This is an automated email from the ASF dual-hosted git repository.
feiwang pushed a commit to branch branch-0.5
in repository https://gitbox.apache.org/repos/asf/celeborn.git
The following commit(s) were added to refs/heads/branch-0.5 by this push:
new 38323a376 [CELEBORN-2068] TransportClientFactory should close channel
explicitly to avoid resource leak for timeout or failure
38323a376 is described below
commit 38323a376efe4b2a22589fa0273ef99b4526ef0c
Author: SteNicholas <[email protected]>
AuthorDate: Fri Jul 18 17:50:08 2025 +0800
[CELEBORN-2068] TransportClientFactory should close channel explicitly to
avoid resource leak for timeout or failure
### What changes were proposed in this pull request?
`TransportClientFactory` should close channel explicitly to avoid resource
leak for timeout or failure.
### Why are the changes needed?
There is resource leak risk for timeout or failure in
`TransportClientFactory#internalCreateClient`.
### Does this PR introduce _any_ user-facing change?
No.
### How was this patch tested?
Manual test.
Closes #3368 from SteNicholas/CELEBORN-2068.
Authored-by: SteNicholas <[email protected]>
Signed-off-by: mingji <[email protected]>
(cherry picked from commit cf3c05d6683eb1f96895478ba3e9c2668f3aaca2)
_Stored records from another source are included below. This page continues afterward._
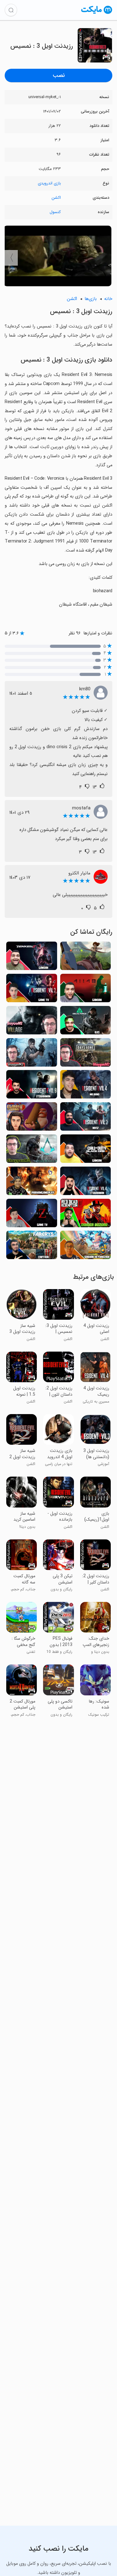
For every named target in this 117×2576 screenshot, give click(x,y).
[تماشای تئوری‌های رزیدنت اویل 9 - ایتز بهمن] (31, 1086)
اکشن (56, 197)
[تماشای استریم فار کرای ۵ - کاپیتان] (31, 1247)
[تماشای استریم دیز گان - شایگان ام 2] (85, 1054)
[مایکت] (96, 13)
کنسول (55, 212)
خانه (108, 299)
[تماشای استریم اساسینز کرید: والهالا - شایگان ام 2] (31, 1150)
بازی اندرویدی (49, 183)
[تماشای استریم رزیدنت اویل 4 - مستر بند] (85, 1086)
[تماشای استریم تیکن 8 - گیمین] (31, 958)
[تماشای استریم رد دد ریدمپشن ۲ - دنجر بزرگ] (85, 1215)
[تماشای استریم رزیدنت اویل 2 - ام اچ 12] (85, 1118)
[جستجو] (11, 10)
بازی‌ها (91, 299)
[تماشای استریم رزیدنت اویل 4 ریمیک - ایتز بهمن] (85, 1183)
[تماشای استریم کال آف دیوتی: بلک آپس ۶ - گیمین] (85, 1150)
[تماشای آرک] (85, 958)
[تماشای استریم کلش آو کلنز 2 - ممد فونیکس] (31, 1118)
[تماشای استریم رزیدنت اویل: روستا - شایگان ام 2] (31, 1022)
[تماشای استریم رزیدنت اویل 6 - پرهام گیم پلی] (31, 1183)
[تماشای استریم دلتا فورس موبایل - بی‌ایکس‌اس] (85, 1022)
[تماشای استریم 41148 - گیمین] (85, 990)
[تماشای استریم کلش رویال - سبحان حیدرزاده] (85, 1247)
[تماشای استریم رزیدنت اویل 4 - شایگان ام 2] (31, 1054)
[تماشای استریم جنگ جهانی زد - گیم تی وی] (31, 1215)
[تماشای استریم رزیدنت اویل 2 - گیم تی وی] (31, 990)
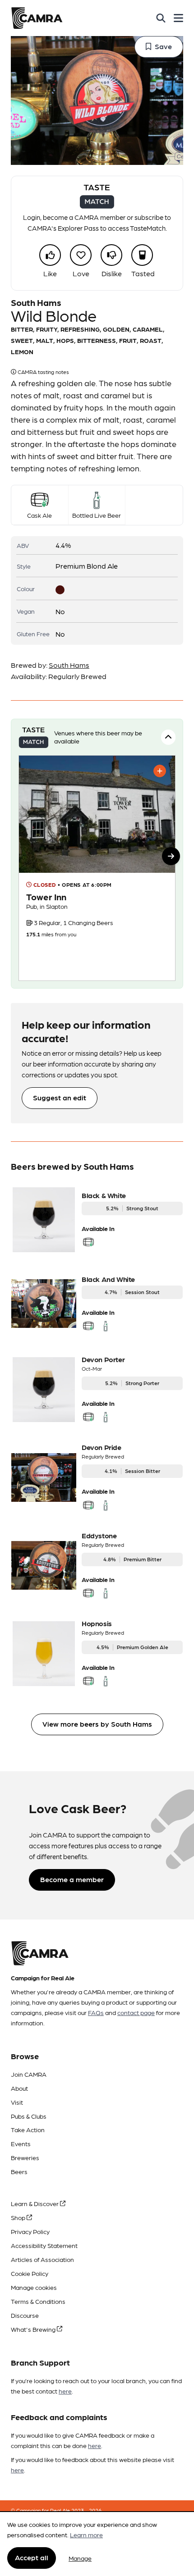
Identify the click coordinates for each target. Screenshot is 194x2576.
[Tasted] (142, 255)
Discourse (25, 2315)
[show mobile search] (160, 18)
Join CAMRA (28, 2074)
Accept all (31, 2557)
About (19, 2088)
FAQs (96, 2012)
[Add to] (159, 771)
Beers (19, 2171)
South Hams (69, 665)
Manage (80, 2558)
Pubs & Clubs (28, 2116)
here (65, 2390)
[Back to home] (37, 18)
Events (21, 2143)
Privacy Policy (30, 2231)
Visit (17, 2102)
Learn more (86, 2534)
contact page (136, 2012)
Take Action (28, 2129)
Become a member (72, 1879)
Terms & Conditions (38, 2301)
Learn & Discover (35, 2203)
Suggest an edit (59, 1097)
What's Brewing (34, 2329)
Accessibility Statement (44, 2245)
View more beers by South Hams (97, 1723)
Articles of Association (42, 2259)
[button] (171, 856)
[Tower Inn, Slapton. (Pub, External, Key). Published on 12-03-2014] (97, 868)
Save (163, 46)
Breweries (25, 2157)
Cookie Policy (29, 2273)
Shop (19, 2217)
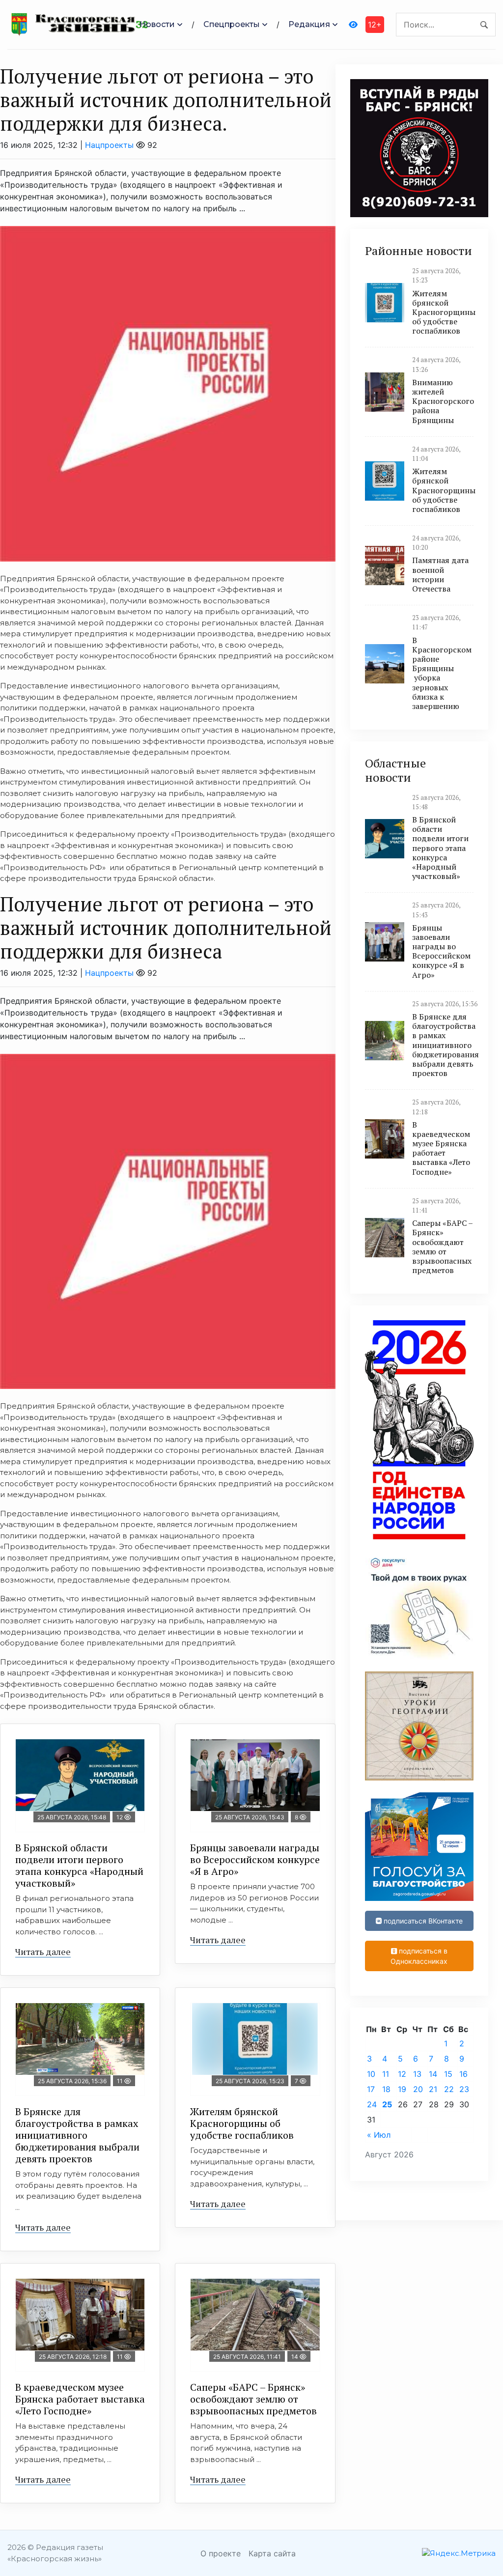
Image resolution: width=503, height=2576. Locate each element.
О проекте (220, 2553)
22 (449, 2089)
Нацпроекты (109, 145)
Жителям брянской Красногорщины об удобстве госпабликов (242, 2123)
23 (464, 2089)
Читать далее (43, 1951)
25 (387, 2104)
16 (463, 2074)
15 (448, 2074)
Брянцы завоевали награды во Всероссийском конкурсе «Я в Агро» (255, 1859)
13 (417, 2074)
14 (433, 2074)
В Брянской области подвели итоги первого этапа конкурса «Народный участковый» (79, 1865)
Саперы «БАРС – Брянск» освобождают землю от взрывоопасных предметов (253, 2398)
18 (386, 2089)
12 (402, 2074)
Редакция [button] (309, 24)
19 (402, 2089)
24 (372, 2104)
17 (371, 2089)
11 (385, 2074)
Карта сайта (272, 2553)
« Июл (379, 2135)
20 (418, 2089)
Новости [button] (157, 24)
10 (371, 2074)
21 (433, 2089)
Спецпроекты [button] (231, 24)
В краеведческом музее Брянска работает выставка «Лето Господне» (80, 2398)
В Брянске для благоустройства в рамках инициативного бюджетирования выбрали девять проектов (77, 2135)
Signed-off-by: Wang, Fei <[email protected]>
---
.../common/network/client/TransportClientFactory.java | 16 ++++++++++++----
1 file changed, 12 insertions(+), 4 deletions(-)
diff --git
a/common/src/main/java/org/apache/celeborn/common/network/client/TransportClientFactory.java
b/common/src/main/java/org/apache/celeborn/common/network/client/TransportClientFactory.java
index 92ec61b70..fab9067bb 100644
---
a/common/src/main/java/org/apache/celeborn/common/network/client/TransportClientFactory.java
+++
b/common/src/main/java/org/apache/celeborn/common/network/client/TransportClientFactory.java
@@ -285,7 +285,6 @@ public class TransportClientFactory implements Closeable {
}
final AtomicReference<TransportClient> clientRef = new AtomicReference<>();
- final AtomicReference<Channel> channelRef = new AtomicReference<>();
bootstrap.handler(
new ChannelInitializer<SocketChannel>() {
@@ -293,7 +292,6 @@ public class TransportClientFactory implements Closeable {
public void initChannel(SocketChannel ch) {
TransportChannelHandler clientHandler =
context.initializePipeline(ch, decoder, true);
clientRef.set(clientHandler.getClient());
- channelRef.set(ch);
}
});
@@ -309,9 +307,11 @@ public class TransportClientFactory implements Closeable {
throw new IOException(String.format("Failed to connect to %s",
address), cf.cause());
}
} else if (!cf.await(connectTimeoutMs)) {
+ closeChannel(cf);
throw new CelebornIOException(
String.format("Connecting to %s timed out (%s ms)", address,
connectTimeoutMs));
} else if (cf.cause() != null) {
+ closeChannel(cf);
throw new CelebornIOException(String.format("Failed to connect to %s",
address), cf.cause());
}
if (context.sslEncryptionEnabled()) {
@@ -331,12 +331,12 @@ public class TransportClientFactory implements Closeable {
"failed to complete TLS handshake to {}",
address,
handshakeFuture.cause());
- cf.channel().close();
+ closeChannel(cf);
}
}
});
if (!future.await(connectionTimeoutMs)) {
- cf.channel().close();
+ closeChannel(cf);
throw new IOException(
String.format("Failed to connect to %s within connection timeout",
address));
}
@@ -395,4 +395,12 @@ public class TransportClientFactory implements Closeable {
public TransportContext getContext() {
return context;
}
+
+ private void closeChannel(ChannelFuture channelFuture) {
+ try {
+ channelFuture.channel().close();
+ } catch (Exception e) {
+ logger.warn("Failed to close channel", e);
+ }
+ }
}